= Zhushenjiao =

New religious movement in China

Zhushenjiao (主神教 Supreme Spirit), also referred to as "Lord God's Teachings" is a new religious movement in China. Areas with its activity include Anhui, Guangxi, Hunan, Jiangxi, Shandong, Tianjin, Yunnan and Zhejiang.

==History==
The movement was founded in Anhui in late 1992 or early 1993. Its founder was Liu Jiaguo (刘家国), who was born in 1964 in Huoqiu County in Anhui Province and executed in 1999.

Liu was a member of the Shouters who later joined the Beili Wang movement. The latter group sent him to Hunan as a missionary in 1991. After the repression of Beili Wang by the government, Liu decided to establish his own group, attracting mostly former members of Beili Wang. By 1997, Liu had some 10,000 followers and was able to organize a national congress in Hunan with devotees from some 15 provinces.

Liu was accused of fraud, of asking extravagant gifts from his followers, and of keeping a harem of women with whom he regularly had sex. He was arrested in June 1998 and indicted for multiple charges of rape. He defended himself by claiming sex had always been consensual, but was found guilty by a Hunan court, sentenced to death, and executed in October 1999.

Several other members were arrested and charged with fraud and operating a cult, including Liu's second-in-command, a peasant from Xiangxiang, Hunan, called Zhu Aiqing (朱爱清), who was sentenced to seventeen years in jail. As a result of the arrests, the group declined but was reported as still active in 2015.

==Beliefs==
All information about Zhushenjiao's beliefs come from hostile sources, either Christian opponents or Chinese authorities. The movement was accused of trying to create a divine empire and to have divinized Liu and other leaders.

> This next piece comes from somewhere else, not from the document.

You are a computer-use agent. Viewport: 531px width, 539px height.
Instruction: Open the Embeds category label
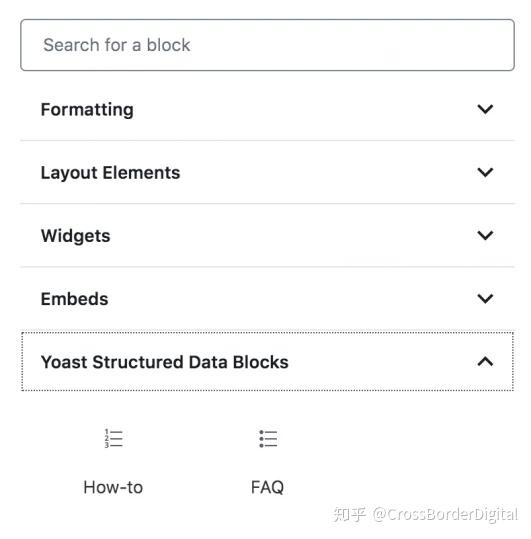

China Gospel Fellowship, which regards Zhushenjiao as a cult, claims that the group had a system including "God the Lord" (主神), "Lord on High" (在上主), elders (长老), "four living creatures" (四活物 ), "seven angels’ (七天使), provincial authorities (省权柄), county authorities (县权柄), and co-workers (同工). Liu was recognized as "God the Lord" and Zhu Aiqing as "Lord on High."